··· INPUT ···

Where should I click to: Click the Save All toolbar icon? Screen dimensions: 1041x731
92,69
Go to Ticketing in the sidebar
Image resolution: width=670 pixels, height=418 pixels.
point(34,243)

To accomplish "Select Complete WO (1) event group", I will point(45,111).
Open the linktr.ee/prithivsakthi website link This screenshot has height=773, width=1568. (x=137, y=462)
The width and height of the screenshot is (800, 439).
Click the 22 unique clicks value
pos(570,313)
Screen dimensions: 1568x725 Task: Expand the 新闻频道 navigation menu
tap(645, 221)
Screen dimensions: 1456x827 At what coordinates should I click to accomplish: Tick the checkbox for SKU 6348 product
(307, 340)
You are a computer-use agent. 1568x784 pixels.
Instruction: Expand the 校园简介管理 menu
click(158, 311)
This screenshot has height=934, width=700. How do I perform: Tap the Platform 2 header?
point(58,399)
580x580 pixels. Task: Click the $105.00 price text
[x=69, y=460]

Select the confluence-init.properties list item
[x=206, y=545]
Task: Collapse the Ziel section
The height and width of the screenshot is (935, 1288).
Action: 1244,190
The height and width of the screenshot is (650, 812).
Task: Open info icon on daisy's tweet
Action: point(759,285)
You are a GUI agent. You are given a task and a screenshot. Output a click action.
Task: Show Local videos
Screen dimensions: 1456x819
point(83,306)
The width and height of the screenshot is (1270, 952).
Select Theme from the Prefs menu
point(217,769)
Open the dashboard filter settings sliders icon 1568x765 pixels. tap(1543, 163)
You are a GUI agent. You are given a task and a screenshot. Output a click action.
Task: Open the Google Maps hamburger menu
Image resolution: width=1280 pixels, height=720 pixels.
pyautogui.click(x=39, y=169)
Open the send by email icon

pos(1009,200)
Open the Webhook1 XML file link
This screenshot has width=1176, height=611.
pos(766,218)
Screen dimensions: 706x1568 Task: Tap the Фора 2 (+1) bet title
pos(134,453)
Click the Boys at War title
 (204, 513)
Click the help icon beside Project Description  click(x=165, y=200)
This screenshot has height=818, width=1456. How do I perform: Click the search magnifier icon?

···

AIM OF THE TASK: Lay out the entries from the line with "Open the linktr.ee/prithivsakthi" up to and including the line with "[x=206, y=545]" as a two-column CSV with the columns entry_text and answer. Give one row per entry, with its text and its answer each in a single quoted field and line breaks replaced by spaces.

ANSWER BELOW:
entry_text,answer
"Open the linktr.ee/prithivsakthi website link This screenshot has height=773, width=1568.","(x=137, y=462)"
"The width and height of the screenshot is (800, 439). Click the 22 unique clicks value","pos(570,313)"
"Screen dimensions: 1568x725 Task: Expand the 新闻频道 navigation menu","tap(645, 221)"
"Screen dimensions: 1456x827 At what coordinates should I click to accomplish: Tick the checkbox for SKU 6348 product","(307, 340)"
"You are a computer-use agent. 1568x784 pixels. Instruction: Expand the 校园简介管理 menu","click(158, 311)"
"This screenshot has height=934, width=700. How do I perform: Tap the Platform 2 header?","point(58,399)"
"580x580 pixels. Task: Click the $105.00 price text","[x=69, y=460]"
"Select the confluence-init.properties list item","[x=206, y=545]"